### Objectives
1) Duplicate the case summary below from "Case history" up to and including "of the states.".
2) According to the case summary below, on what date was the case decided?

### Source document
━━━━━━━━

- Supreme Court of the United States

Submitted November 26, 1923 Decided December 10, 1923
- Full case name: William Velpeau Rooker, et al. v. Fidelity Trust Company, et al.
- Citations: 263 U.S. 413 (more) 44 S. Ct. 149; 68 L. Ed. 362; 1923 U.S. LEXIS 2824

Case history
- Prior: Appeal from the District Court of the U.S. for the District of Indiana
- Subsequent: None

Holding
- Congress has not given the lower federal courts appellate jurisdiction over judgments rendered by the courts of the states.

━━━━━━━━

Interface element records:
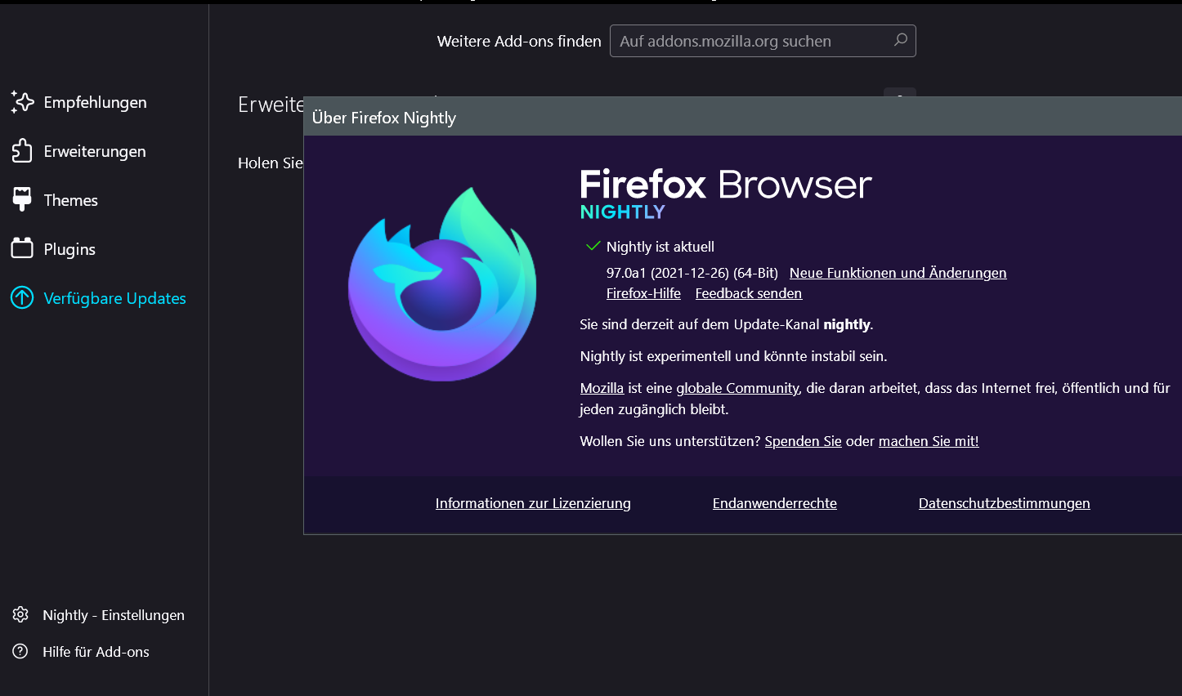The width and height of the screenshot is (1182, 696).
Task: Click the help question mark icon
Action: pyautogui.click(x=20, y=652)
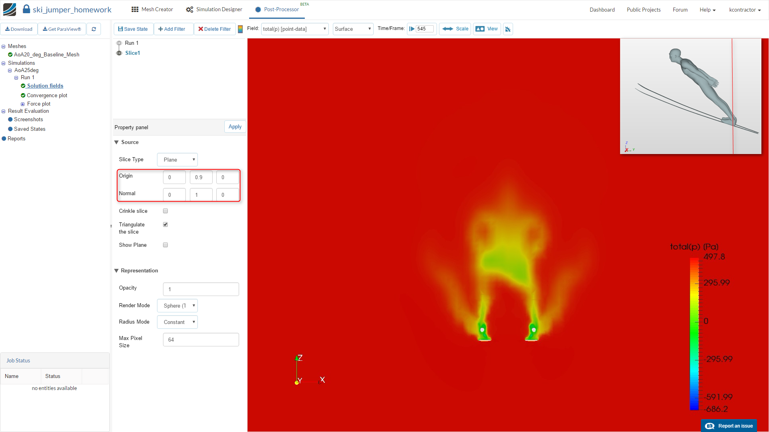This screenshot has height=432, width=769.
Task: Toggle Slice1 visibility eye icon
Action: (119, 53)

━━━━━━━━

### Answers given
1)
Case history
- Prior: Appeal from the District Court of the U.S. for the District of Indiana
- Subsequent: None

Holding
- Congress has not given the lower federal courts appellate jurisdiction over judgments rendered by the courts of the states.

2) December 10, 1923